Background. The Veterans Health Administration (VHA) introduced the Methicillin-Resistant Staphylococcus aureus (MRSA) Prevention Initiative in March 2007. Although the initiative has been perceived as a vertical intervention focusing on MRSA, it also expanded infection prevention and control programs and resources. We aimed to assess the horizontal effect of the initiative on hospital-onset (HO) gram-negative rod (GNR) bacteremia.
Methods. This retrospective cohort included all patients who had HO bacteremia due to Escherichia coli, Klebsiella species, or Pseudomonas aeruginosa at 130 VHA facilities from January 2003 to December 2013. The effects were assessed using segmented linear regression with autoregressive error models, incorporating autocorrelation, immediate effect, and time before and after the initiative. Community-acquired (CA) bacteremia with same species was also analyzed as nonequivalent dependent controls.

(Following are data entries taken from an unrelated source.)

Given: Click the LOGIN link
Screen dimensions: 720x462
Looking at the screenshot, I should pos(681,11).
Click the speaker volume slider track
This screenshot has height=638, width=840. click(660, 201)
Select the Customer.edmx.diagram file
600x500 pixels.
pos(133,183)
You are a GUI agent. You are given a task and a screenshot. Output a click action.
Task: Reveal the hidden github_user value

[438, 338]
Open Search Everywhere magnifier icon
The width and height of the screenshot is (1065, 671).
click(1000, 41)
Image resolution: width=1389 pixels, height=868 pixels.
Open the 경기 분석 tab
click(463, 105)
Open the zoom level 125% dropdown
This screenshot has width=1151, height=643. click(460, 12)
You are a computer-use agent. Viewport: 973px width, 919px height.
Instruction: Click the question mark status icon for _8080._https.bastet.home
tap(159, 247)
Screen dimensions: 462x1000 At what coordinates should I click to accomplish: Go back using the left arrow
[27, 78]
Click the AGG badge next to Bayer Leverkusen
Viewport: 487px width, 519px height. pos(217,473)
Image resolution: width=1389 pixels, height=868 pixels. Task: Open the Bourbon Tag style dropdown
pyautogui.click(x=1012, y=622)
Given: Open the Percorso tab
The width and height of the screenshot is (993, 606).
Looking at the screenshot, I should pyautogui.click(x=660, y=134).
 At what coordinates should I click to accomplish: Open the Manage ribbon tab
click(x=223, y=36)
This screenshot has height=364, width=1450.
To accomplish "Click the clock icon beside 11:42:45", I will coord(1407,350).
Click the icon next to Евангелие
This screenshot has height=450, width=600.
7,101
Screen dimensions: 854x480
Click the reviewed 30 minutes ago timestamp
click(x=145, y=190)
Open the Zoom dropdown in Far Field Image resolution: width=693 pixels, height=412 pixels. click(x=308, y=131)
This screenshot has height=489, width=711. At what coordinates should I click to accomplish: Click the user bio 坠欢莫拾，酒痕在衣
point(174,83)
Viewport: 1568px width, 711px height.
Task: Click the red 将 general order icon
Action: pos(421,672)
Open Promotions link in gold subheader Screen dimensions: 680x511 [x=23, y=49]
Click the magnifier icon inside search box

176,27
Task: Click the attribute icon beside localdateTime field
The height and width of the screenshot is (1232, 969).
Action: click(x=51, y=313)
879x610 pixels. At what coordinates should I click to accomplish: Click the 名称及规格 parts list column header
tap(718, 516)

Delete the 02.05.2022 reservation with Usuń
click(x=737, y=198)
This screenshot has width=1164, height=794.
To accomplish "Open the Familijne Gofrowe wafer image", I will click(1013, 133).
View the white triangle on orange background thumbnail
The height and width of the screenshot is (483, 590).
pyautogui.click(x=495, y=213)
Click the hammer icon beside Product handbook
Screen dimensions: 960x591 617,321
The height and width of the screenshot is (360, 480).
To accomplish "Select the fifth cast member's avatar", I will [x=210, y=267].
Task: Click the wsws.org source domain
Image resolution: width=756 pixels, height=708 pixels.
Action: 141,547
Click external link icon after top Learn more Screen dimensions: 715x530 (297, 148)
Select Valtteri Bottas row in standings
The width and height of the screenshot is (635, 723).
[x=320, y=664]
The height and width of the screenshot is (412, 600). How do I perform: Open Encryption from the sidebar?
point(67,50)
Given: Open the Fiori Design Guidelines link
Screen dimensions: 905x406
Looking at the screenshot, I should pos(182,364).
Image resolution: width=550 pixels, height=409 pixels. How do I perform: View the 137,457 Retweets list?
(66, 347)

Results. A total of 11 196 patients experienced HO-GNR bacteremia during the study period. There was a significant change of slope in HO-GNR bacteremia incidence rates from before the initiative (+0.3%/month) to after (–0.4%/month) (P < .01), while CA GNR incidence rates did not significantly change (P = .08). Cumulative effect of the intervention on HO-GNR bacteremia incidence rates at the end of the study period was estimated to be −43.2% (95% confidence interval, −51.6% to −32.4%). Similar effects were observed in subgroup analyses of each species and antimicrobial susceptibility profile.
Conclusions. Within 130 VHA facilities, there was a sustained decline in HO-GNR bacteremia incidence rates after the implementation of the MRSA Prevention Initiative. As these organisms were not specifically targeted, it is likely that horizontal components of the initiative contributed to this decline.